You can try to tensorize the program!
def compare2(args, ranks):
for i in range(args.size - 1):
dist = (args[i] > args[i+1:])
ranks[i] += np.sum(dist)
ranks[i+1:] += (1 - dist)
return ranks
This results in 182
nodes compared to 1321
nodes for the original code (for array of size 16
) and it’s no longer exponential, so it should be much better for larger sizes!
You can also make the loop parallel by moving modification of ranks
in another loop like so:
def compare3(args):
dists = []
for i in range(args.size - 1):
dists.append(args[i] > args[i+1:])
ranks = fhe.zeros(args.size)
for i in range(args.size - 1):
dist = dists[i]
ranks[i] += np.sum(dist)
ranks[i+1:] += (1 - dist)
return ranks
I haven’t tested it, but it should result in much shorter runtime!
Lastly, you can try to remove the first dependency in the second loop (ranks[i] += np.sum(dist)
) by creating ranks
using dists
instead of creating zeros and modifying it:
def compare4(args):
dists = []
for i in range(args.size - 1):
dists.append(args[i] > args[i+1:])
ranks = fhe.array([np.sum(dist) for dist in dists] + [0])
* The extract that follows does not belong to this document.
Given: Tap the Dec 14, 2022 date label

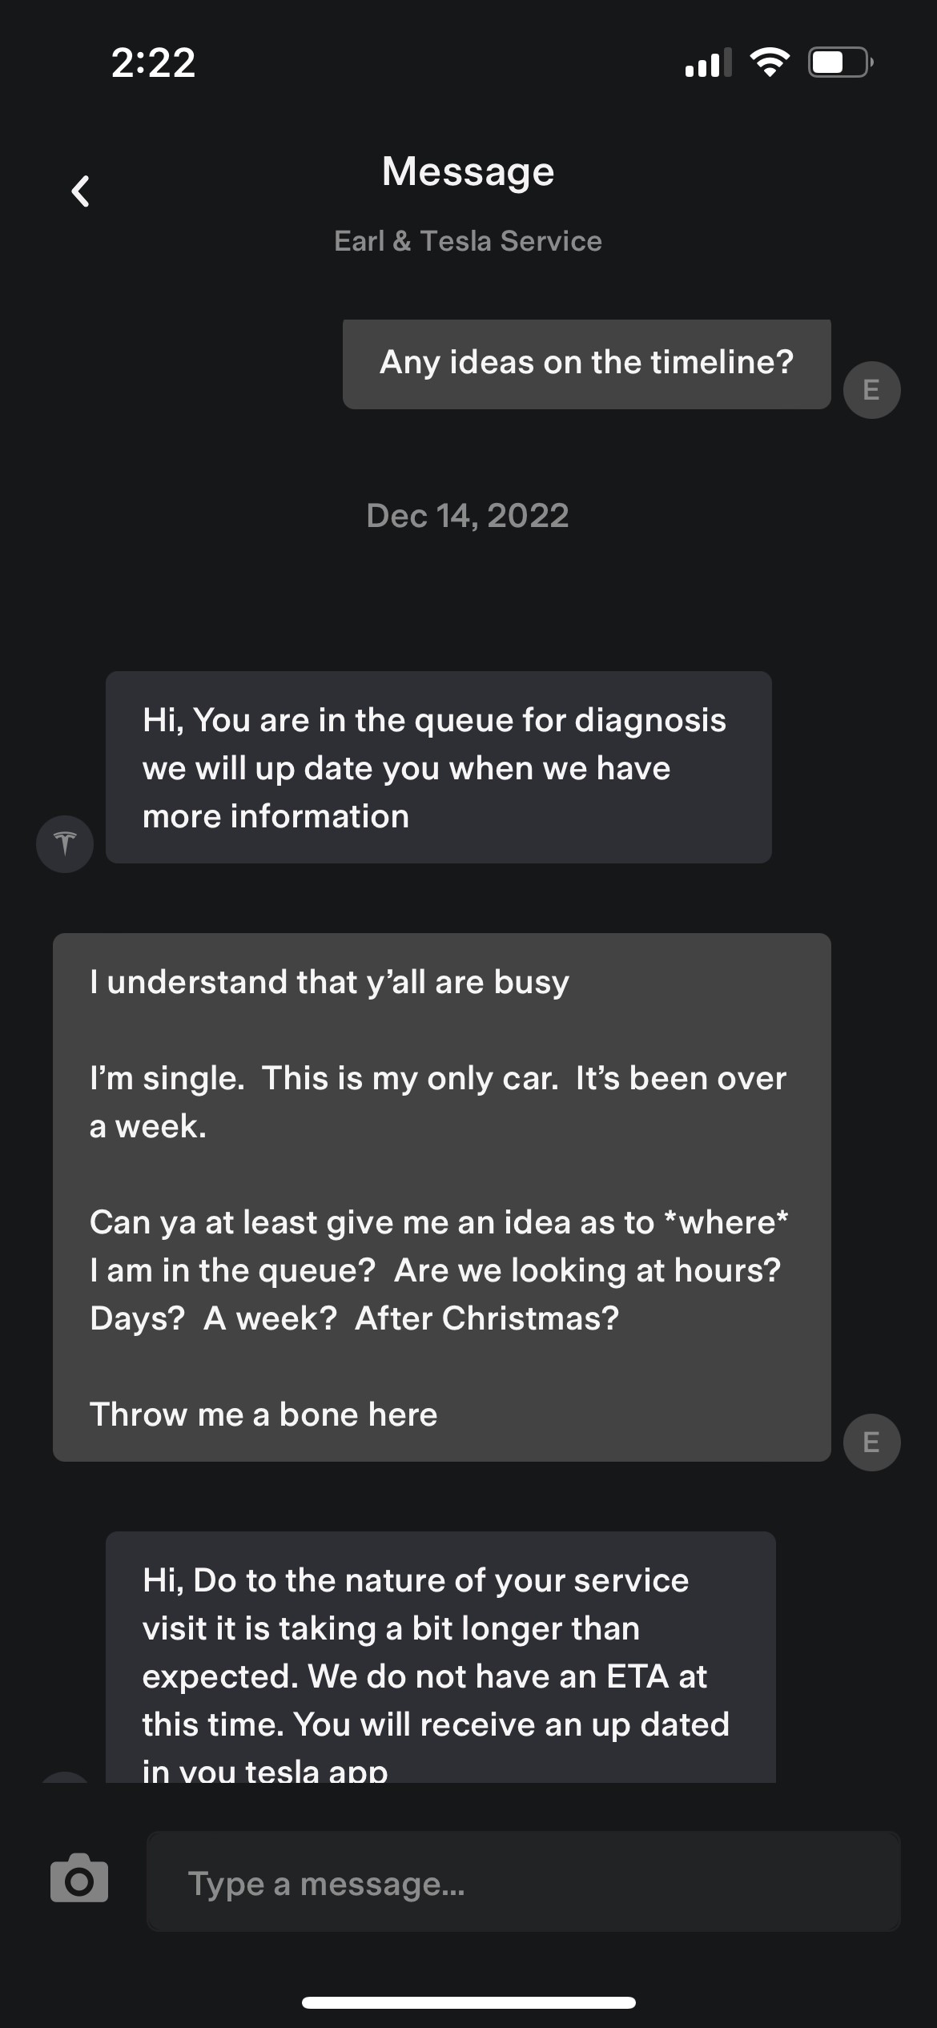Looking at the screenshot, I should click(468, 516).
for i in range(args.size - 1):
ranks[i+1:] += (1 - dists[i])
return ranks
This version results in 138
nodes
You can probably make the last addition in a tree style (explained just below) and enable dataflow to make it even faster, but that part will only take a fraction of the whole execution so I don’t think it’s necessary
(tree style addition)
a b c d
\ / \ /
a+b c+d
\ /
\ /
\ /
\ /
a+b+c+d
- I noticed compilation uses a single core out of 24 available. Is there a way to use all CPU cores for compilation?
Not at the moment, we’re compiling a single function, it’s just that the function is big (imagine having a 3000 line function of just other function calls in C++) and LLVM tries to optimize it really aggressively, which takes a lot of time. In normal programming languages, this pattern doesn’t happen often. Usually, there are small functions which are fast to compile and you can compile a lot of them in parallel, but in this case we have a single function which is huge, so it’s not as straightforward.
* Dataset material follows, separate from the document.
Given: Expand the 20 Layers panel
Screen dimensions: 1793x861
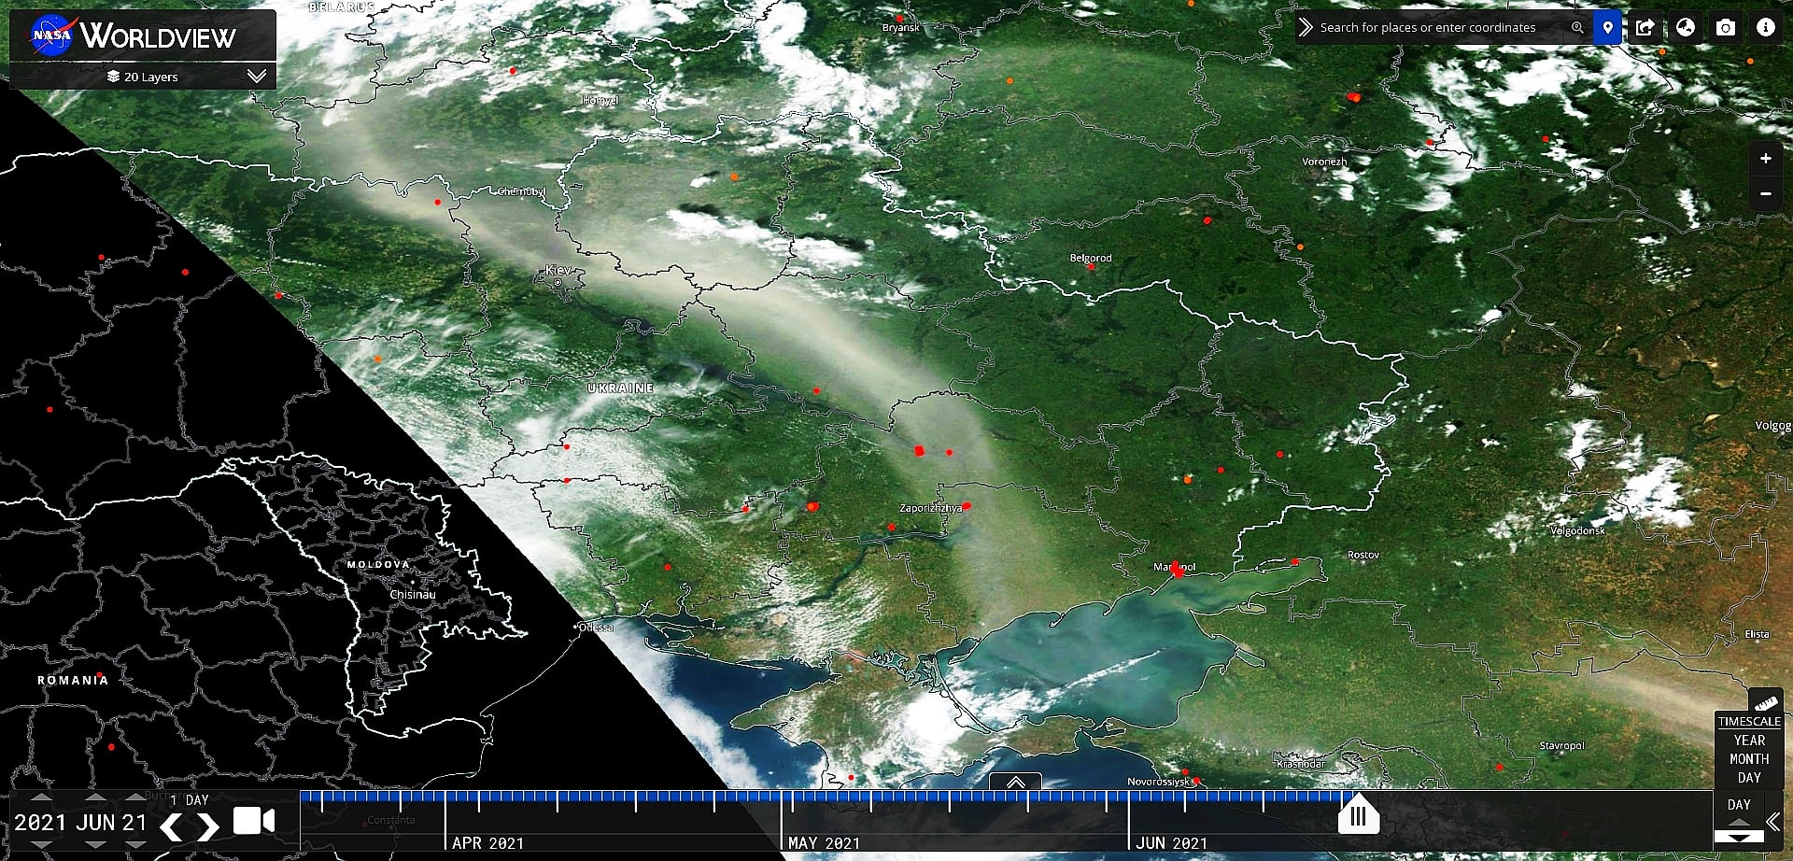Looking at the screenshot, I should coord(257,76).
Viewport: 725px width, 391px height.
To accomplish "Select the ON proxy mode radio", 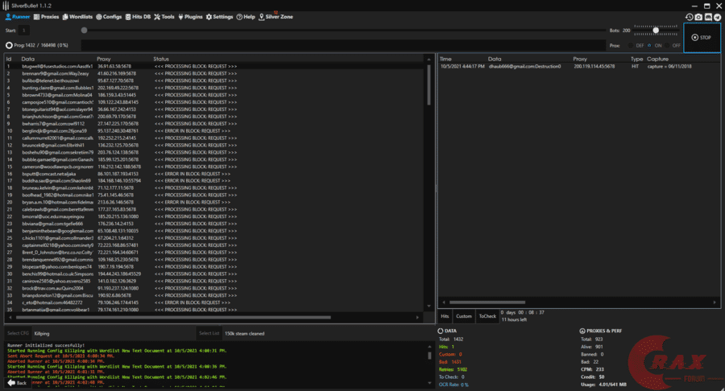I will 651,46.
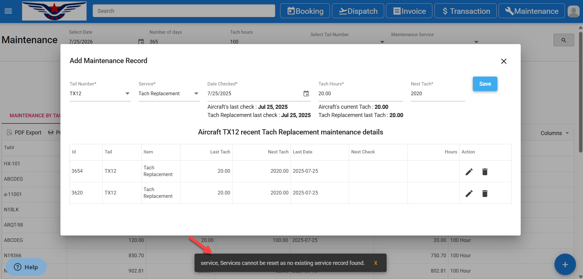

- In concrete version 1.0.0, simulation takes seconds. In concrete version 2.2.0, simulation takes almost as long as full FHE. Why did the concrete simulation slow down across versions?
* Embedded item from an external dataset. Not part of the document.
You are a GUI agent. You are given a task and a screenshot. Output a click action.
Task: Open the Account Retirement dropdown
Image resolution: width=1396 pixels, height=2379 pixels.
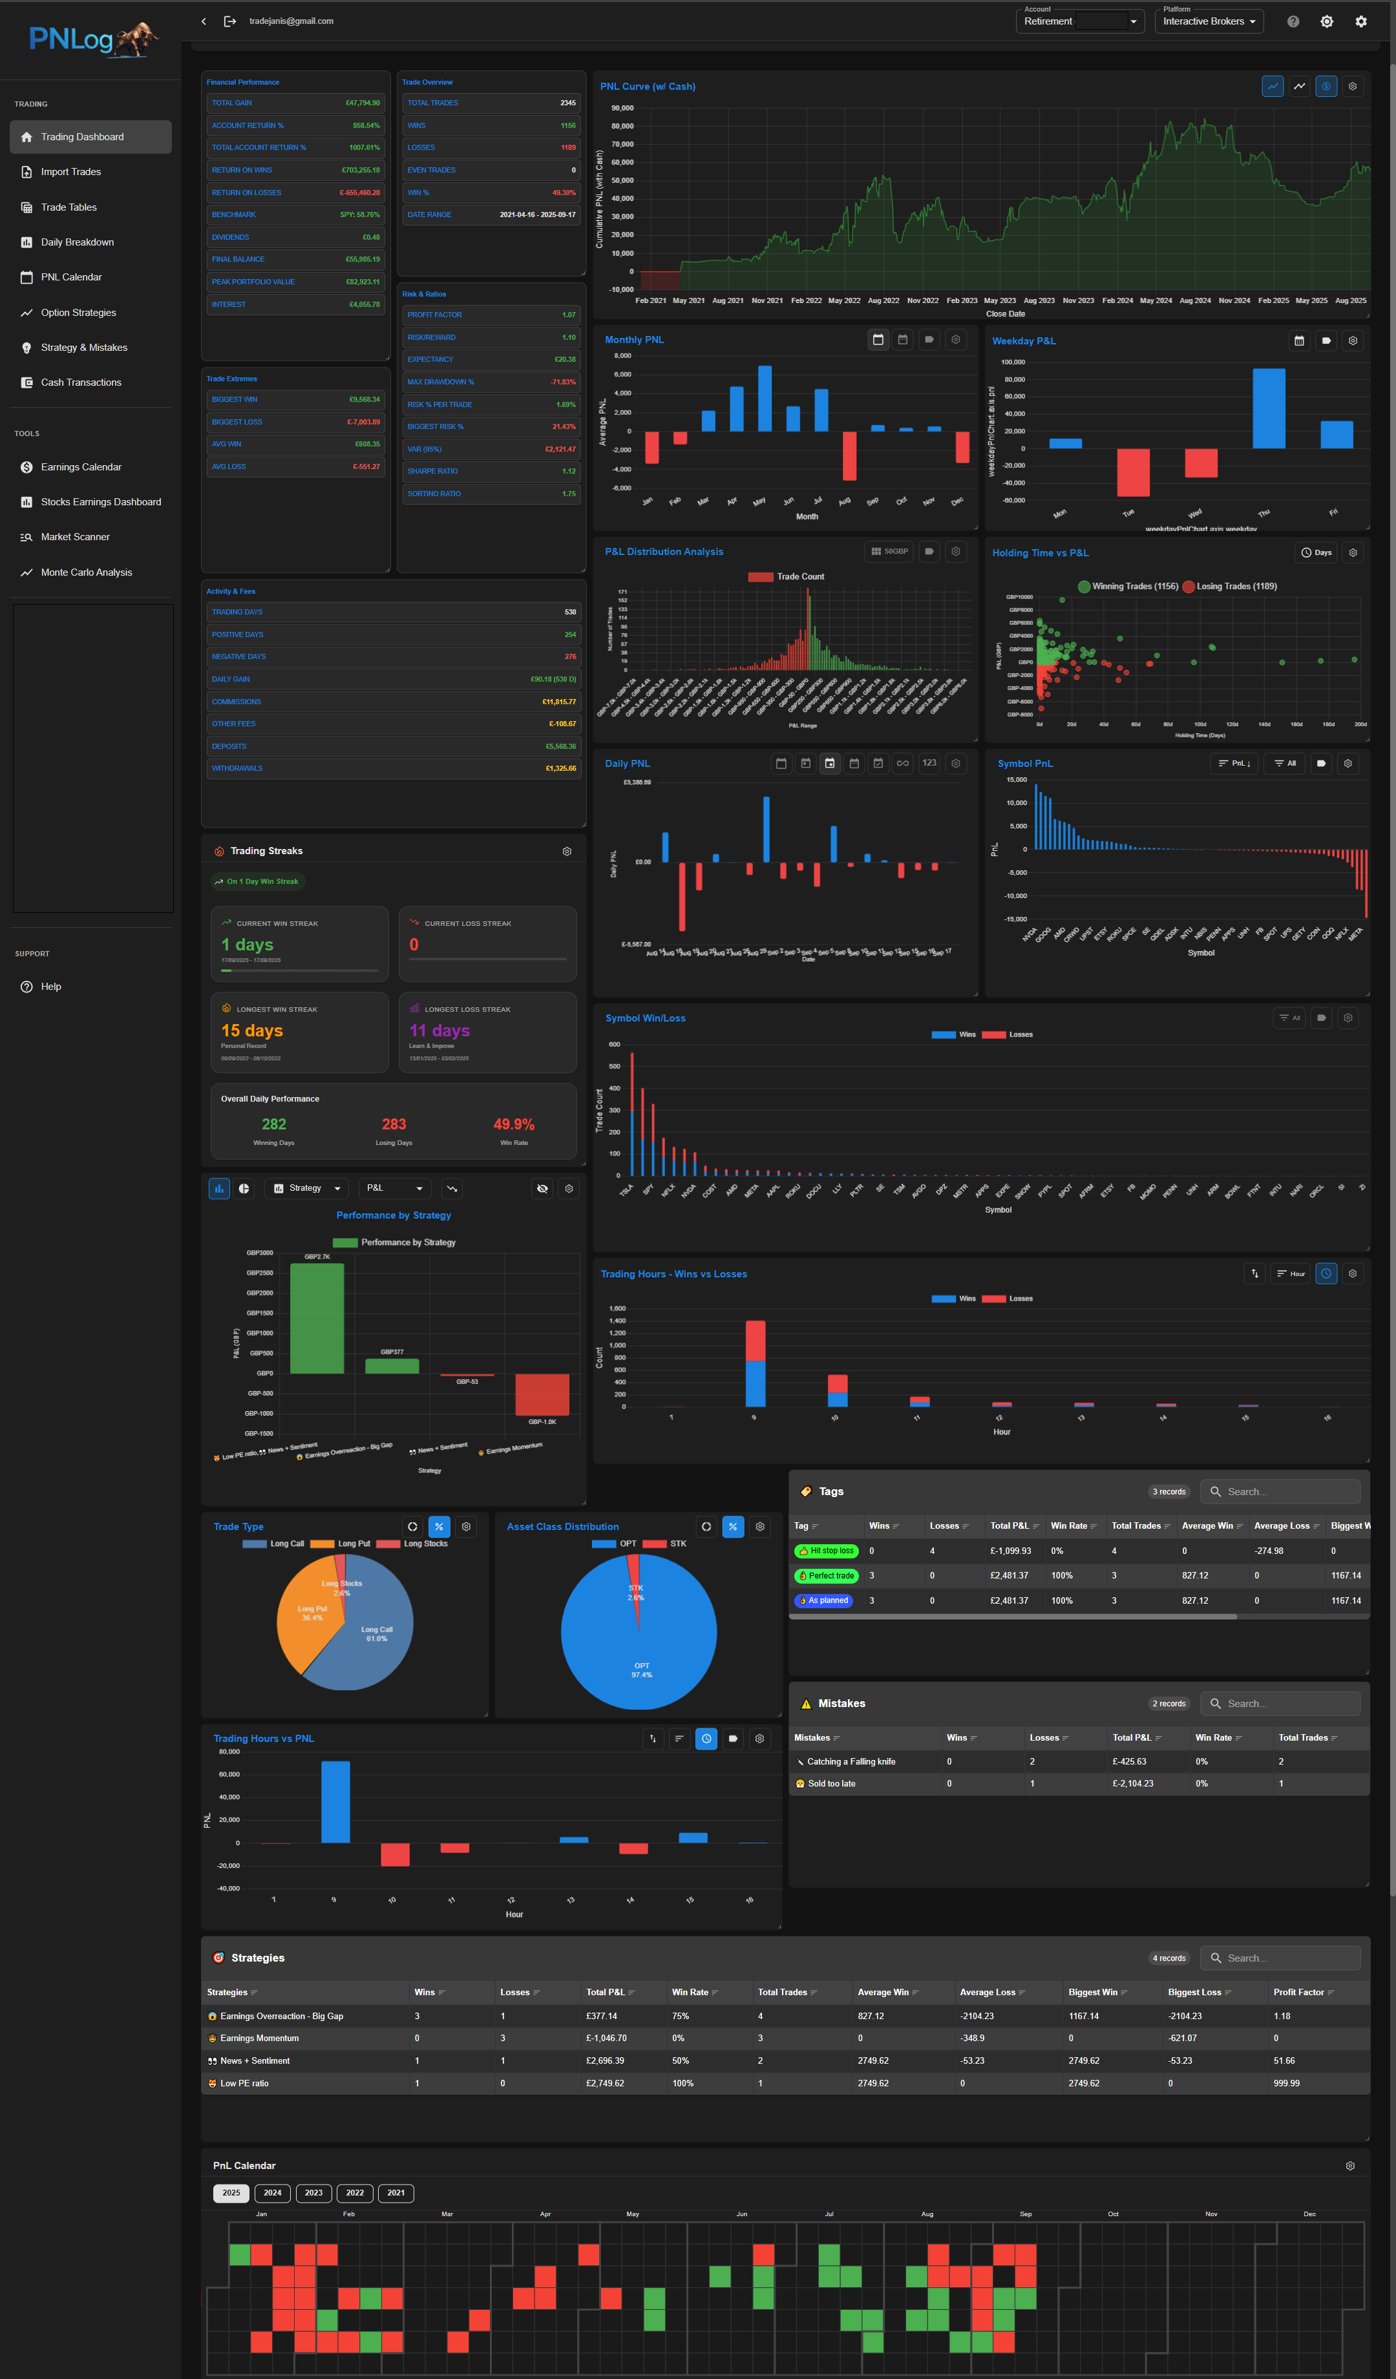coord(1080,21)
The new simulation requires a one time compilation, and it’s not enabled by default. Once you call .simulate(...)
for the first time, it does another compilation for the simulator silently. That’s why it might be taking very long. Try using fhe_simulation=True
configuration option, time to call .compile(...)
time will be doubled, but .simulate(...)
calls will be very fast!
Hope this helps, let us know if you have other questions!